After digitizing libraries, translating knowledge?

Nine years ago I asked the question “Can we localize entire libraries?” In the wake of the National Library of Norway‘s (Nasjonalbiblioteket) digitization of its holdings and collaboration with Nigeria on materials in the latter’s languages, it seems like time to review what mass digitization could mean for translation of knowledge into diverse languages.

My original question in 2008 came from looking at trends in digitizing books – notably Google Books – and machine translation (MT). It elicited some interesting responses, including Kirtee Vashi’s mention of an Asia Online project planning to link these two trends.

Book scanners. Source: TecheBlog.com

In the ensuing years, Google Books’ digitization program – the biggest and most promising book digitization effort – ran into controversy over rights to reproduce copyrighted materials beginning in 2008. This ultimately has put their entire vision of digital access to a vast library of works in doubt. And the unrelated Asia Online project, which used statistical MT to translate 3.5 million pages of the English Wikipedia into Thai, was stopped in mid-2011 in the aftermath of a changed political situation in Thailand and funding issues.  (Asia Online has since become Omniscien Technologies)

So while the technologies for digitization and for MT – the two pieces in localizing libraries of information – are established and improving, each has encountered some combination of legal, political , or funding issues limiting their use individually for mass expansion of access to knowledge, as well as their potential use in tandem.

However, could the Norwegian program, announced in 2013, and the project it has with Nigeria, announced earlier this year, introduce a new dynamic, at least for mass digitization? Could and should large national libraries take the lead in this area?

The idea of digitizing libraries has generally been advocated in terms of access to knowledge, without particular reference to the languages in which publications are written. But languages are critical not only for access to knowledge, but also for facilitating scholarship and the interfacing of ways of knowing. Hence the need to associate mass digitization and MT.

There is at least one proposed project mentioning the potential for translation of books that have been digitized – Internet Archive’s initiative to digitize 4 million books (a semifinalist in the MacArthur Foundation’s 100 & Change grant competition).

Any such digital data produced by the Nasjonalbiblioteket, Google Books, Internet Archive, or any other organization could be translated with MT into other languages, with a few caveats (quality of optical character recognition [OCR]; how well resourced a particular language is; and of course the accuracy of the MT). This means that potentially any mass digitization could be mass translated into a large number of languages, given legal cover and sufficient funding.

What about the accuracy of MT, and how useful could mass MT of mass digitization be if there are inaccuracies? These are critical questions for any project to use MT to translate digitizations. Responses could reference, for instance, domain-specific MT, which is generally more accurate than general MT, provided of course that the material matches the domain used. Or perhaps some system for post-editing could be devised.

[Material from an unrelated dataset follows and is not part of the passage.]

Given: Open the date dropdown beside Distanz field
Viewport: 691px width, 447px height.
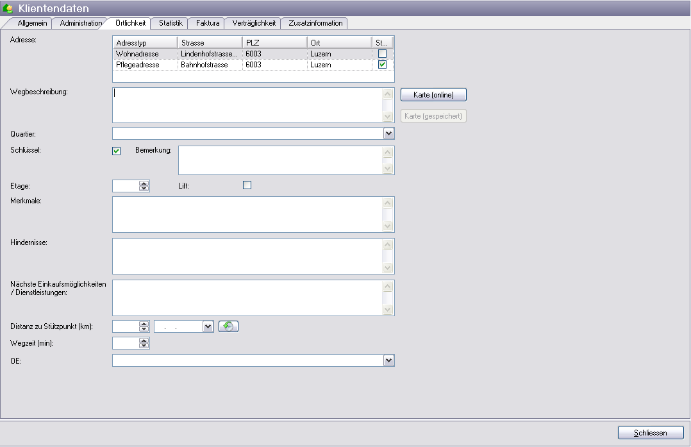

This is an exciting area that needs more attention and policy support. Books and other production in print can be digitized on a mass scale, making the knowledge in them more widely available. Digitized text can be machine translated into other languages, and the quality of that can be made high enough for use by speakers of the target languages. As much as the printing press revolutionized access to knowledge of that age, so too the potential to digitize and translate what is in print promises another revolution benefiting more people directly.



Can we localize entire libraries?

How close are we to being able to localize entire libraries?

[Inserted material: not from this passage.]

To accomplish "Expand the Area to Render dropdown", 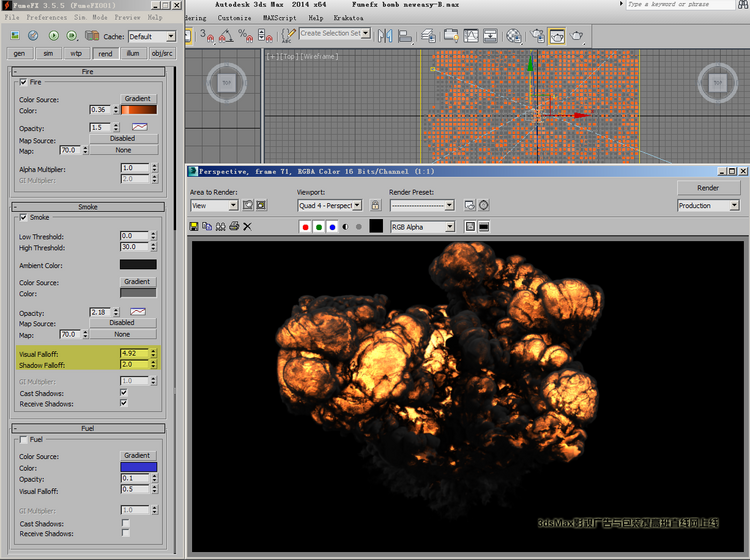I will click(x=214, y=205).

The question is not as crazy as it might seem. Projects for “mass digitization of books” have been using technology like robots for some years already with the idea of literally digitizing all books and entire libraries. This goes way beyond the concept of e-books championed by Michael Hart and Project Gutenberg. Currently, Google Book Search and the Open Content Alliance (OCA) seem to be the main players among a varied lot of digital library projects. Despite the closing of Microsoft’s Live Search, it seems like projects digitizing older publications plus appropriate cycling of new publications (everything today is digital before it’s printed anyway) will continue to expand vastly what is available for digital libraries and book searches.

The fact of having so much in digital form could open other possibilities besides just searching and reading online.

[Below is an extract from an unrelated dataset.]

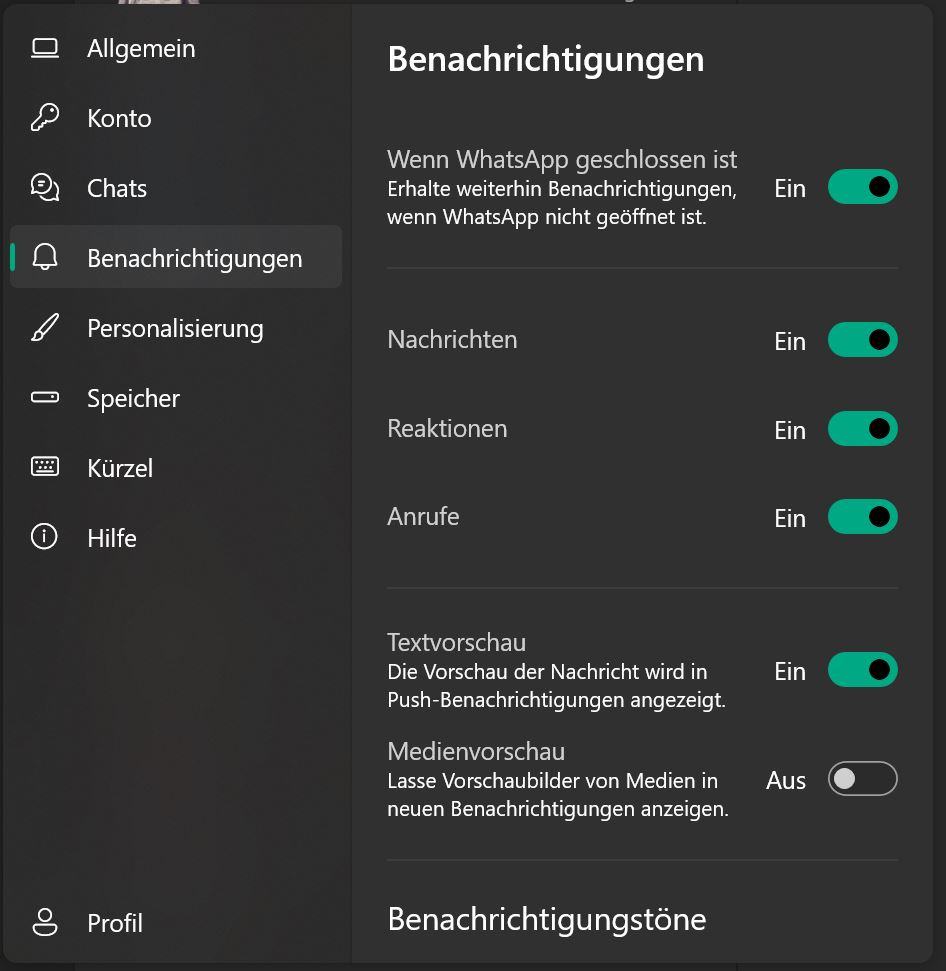Click the chat bubbles icon for Chats
The width and height of the screenshot is (946, 971).
point(45,188)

Consider the field of localization, which is actually a diverse academic and professional language-related field covering translation, technology, and adaptation to specific markets. The localization industry is continually developing new capacities to render material from one language in another. Technically this involves computer assisted translation tools (basically translation memory and increasingly, machine translation [MT]) and methodologies for managing content. The aims heretofore have been pretty focused on particular needs of companies and organizations to reach linguistically diverse markets (localization is relatively minor still in international development, and where markets are not so lucrative).

I suspect however that the field of localization will not remain confined to any particular area. For one thing, as the technologies it is using advance, they will find diverse uses. In my previous posting on this blog, I mentioned Lou Cremers‘ assertion that improving MT will tend to lead to a larger amount of text being translated. His context was work within organizations, but why not beyond?

Keep in mind also that there are academic programs now in localization, notably the Localisation Research Centre at the University of Limerick (Ireland), which by their nature will also explore and expand the boundaries of their field.

At what point might one consider harnessing of the steadily improving technologies and methodologies for content localization to the potential inherent in vast and increasing quantities of digitized material?